'''
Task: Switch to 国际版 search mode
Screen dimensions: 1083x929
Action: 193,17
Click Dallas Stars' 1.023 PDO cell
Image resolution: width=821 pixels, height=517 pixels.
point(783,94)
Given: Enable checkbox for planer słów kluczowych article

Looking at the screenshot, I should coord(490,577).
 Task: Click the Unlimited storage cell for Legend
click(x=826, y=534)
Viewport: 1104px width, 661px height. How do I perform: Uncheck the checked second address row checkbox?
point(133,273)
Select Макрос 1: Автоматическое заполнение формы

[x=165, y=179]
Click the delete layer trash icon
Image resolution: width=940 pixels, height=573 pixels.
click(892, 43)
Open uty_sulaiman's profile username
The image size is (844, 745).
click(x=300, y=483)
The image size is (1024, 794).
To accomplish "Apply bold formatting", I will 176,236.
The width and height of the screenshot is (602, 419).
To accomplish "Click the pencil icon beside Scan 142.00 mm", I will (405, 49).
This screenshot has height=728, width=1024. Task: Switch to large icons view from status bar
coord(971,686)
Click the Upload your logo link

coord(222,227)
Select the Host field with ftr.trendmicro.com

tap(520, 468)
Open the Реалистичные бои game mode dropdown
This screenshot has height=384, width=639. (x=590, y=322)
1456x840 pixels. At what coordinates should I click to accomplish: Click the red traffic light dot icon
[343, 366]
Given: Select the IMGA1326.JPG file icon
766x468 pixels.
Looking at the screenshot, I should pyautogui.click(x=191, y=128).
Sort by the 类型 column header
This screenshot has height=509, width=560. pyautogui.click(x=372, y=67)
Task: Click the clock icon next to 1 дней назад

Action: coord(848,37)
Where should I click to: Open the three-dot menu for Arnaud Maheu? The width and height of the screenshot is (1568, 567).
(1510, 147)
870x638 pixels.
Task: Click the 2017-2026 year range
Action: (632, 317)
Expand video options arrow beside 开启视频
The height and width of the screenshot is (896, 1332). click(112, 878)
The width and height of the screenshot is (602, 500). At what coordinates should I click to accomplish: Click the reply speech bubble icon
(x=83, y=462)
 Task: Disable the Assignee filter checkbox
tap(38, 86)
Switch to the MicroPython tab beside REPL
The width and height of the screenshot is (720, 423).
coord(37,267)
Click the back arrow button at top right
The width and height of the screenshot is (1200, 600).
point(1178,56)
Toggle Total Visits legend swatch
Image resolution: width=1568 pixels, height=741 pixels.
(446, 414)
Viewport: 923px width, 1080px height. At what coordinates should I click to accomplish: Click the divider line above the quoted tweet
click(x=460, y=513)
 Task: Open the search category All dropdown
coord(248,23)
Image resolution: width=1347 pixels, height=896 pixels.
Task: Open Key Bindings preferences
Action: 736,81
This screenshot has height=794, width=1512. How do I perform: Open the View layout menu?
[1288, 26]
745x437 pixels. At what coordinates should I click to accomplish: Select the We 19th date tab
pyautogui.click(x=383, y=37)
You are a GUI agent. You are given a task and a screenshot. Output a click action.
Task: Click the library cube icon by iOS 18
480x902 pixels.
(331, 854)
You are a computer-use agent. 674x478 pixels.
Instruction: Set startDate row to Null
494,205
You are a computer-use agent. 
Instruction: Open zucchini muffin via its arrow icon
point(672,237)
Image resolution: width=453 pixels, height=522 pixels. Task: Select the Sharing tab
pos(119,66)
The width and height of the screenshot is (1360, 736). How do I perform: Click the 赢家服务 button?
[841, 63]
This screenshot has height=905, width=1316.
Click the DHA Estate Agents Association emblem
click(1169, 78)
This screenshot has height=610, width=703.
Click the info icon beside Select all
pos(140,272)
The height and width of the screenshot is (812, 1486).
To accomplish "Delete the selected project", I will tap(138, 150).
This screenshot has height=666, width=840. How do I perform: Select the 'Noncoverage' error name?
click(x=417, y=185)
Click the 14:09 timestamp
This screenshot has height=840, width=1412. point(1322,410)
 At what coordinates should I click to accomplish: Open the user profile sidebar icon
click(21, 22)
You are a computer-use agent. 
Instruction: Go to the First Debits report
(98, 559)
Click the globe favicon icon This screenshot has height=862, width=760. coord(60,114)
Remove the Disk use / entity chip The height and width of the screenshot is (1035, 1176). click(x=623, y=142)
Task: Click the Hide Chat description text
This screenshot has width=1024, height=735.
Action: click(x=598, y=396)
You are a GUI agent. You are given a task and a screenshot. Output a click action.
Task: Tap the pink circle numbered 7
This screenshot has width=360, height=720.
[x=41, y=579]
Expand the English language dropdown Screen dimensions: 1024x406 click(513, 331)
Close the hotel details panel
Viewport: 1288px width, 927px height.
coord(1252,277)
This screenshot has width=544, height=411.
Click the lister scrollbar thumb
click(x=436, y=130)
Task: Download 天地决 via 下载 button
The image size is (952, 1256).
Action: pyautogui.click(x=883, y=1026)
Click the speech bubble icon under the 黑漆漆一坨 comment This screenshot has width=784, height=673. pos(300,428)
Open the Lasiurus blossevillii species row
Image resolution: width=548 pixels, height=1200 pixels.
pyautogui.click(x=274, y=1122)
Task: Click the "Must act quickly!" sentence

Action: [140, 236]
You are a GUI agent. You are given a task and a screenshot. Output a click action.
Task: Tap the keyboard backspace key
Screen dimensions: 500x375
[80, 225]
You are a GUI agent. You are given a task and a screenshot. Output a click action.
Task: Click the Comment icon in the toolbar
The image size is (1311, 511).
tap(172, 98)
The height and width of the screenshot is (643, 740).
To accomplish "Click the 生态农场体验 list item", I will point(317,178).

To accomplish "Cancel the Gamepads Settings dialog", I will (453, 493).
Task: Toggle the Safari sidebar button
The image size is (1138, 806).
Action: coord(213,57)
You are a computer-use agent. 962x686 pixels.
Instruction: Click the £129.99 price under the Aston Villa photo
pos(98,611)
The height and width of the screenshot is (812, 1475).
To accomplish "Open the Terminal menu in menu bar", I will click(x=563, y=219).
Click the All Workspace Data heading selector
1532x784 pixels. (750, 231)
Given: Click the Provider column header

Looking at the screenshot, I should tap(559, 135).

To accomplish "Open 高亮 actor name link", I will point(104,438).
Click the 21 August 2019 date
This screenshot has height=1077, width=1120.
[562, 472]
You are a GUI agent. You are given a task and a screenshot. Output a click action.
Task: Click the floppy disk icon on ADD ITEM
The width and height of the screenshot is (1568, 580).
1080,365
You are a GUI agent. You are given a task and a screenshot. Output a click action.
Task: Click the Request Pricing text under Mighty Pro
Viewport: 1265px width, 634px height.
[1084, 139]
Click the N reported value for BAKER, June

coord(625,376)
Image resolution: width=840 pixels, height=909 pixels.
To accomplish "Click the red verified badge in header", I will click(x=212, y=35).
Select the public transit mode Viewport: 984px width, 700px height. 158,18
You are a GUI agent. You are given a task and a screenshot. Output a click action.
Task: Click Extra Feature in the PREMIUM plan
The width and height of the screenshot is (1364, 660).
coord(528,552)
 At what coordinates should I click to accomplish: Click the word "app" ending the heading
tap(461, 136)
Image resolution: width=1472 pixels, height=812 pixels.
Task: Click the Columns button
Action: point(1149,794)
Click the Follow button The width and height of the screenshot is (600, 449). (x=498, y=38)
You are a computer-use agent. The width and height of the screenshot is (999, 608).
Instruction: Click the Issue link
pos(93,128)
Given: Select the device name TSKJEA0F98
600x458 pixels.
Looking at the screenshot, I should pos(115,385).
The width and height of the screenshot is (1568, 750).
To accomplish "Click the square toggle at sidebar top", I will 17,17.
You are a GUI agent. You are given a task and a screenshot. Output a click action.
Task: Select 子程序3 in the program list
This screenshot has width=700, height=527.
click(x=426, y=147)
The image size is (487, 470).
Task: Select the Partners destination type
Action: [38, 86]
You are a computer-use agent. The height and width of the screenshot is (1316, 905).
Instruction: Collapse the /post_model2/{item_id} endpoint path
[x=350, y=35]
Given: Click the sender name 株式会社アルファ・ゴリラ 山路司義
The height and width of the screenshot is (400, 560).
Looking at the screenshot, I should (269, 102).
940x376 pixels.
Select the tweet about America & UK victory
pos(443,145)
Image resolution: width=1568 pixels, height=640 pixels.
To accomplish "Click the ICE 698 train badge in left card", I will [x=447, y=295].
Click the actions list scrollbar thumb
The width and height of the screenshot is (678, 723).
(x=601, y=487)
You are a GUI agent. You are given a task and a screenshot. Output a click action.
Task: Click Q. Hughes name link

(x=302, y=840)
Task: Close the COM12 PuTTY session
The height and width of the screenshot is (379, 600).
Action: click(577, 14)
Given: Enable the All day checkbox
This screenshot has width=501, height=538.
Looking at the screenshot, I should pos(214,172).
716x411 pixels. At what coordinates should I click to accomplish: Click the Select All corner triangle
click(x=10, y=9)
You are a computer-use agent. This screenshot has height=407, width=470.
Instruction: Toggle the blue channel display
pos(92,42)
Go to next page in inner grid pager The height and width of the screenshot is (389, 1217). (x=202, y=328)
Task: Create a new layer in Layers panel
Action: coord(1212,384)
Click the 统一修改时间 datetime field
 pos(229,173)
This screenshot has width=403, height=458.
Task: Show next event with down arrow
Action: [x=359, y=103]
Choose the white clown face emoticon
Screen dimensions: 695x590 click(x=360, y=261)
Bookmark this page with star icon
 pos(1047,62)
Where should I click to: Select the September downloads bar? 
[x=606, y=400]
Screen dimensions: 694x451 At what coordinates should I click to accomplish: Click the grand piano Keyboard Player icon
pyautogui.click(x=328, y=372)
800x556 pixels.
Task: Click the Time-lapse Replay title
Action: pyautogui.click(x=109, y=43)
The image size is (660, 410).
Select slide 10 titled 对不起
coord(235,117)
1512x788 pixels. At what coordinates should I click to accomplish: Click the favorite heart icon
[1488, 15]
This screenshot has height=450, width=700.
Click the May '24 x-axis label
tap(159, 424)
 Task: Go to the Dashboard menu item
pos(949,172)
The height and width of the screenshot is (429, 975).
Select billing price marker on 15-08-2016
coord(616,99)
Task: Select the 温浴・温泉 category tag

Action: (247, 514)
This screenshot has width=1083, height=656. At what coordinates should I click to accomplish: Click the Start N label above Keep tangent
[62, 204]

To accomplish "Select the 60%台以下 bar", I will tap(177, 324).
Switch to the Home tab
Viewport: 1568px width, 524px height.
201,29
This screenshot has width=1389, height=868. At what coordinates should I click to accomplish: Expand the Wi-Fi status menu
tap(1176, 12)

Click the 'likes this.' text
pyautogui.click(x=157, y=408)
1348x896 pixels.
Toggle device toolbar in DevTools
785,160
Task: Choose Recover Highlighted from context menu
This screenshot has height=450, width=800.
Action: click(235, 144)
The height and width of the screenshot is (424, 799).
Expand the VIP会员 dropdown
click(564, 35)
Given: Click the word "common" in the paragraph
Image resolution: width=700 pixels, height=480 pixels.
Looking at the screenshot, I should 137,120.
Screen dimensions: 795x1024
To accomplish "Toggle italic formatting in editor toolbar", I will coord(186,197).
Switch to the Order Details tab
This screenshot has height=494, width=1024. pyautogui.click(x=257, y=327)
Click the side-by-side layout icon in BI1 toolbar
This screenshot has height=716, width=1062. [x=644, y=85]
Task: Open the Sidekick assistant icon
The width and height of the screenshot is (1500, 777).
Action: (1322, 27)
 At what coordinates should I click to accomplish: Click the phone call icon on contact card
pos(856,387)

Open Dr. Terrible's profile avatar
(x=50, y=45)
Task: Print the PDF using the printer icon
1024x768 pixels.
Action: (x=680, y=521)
'''
[Exercise requirements] Lines in the data holding the word "Close": count them and say how many, nothing more.

[Task output] 2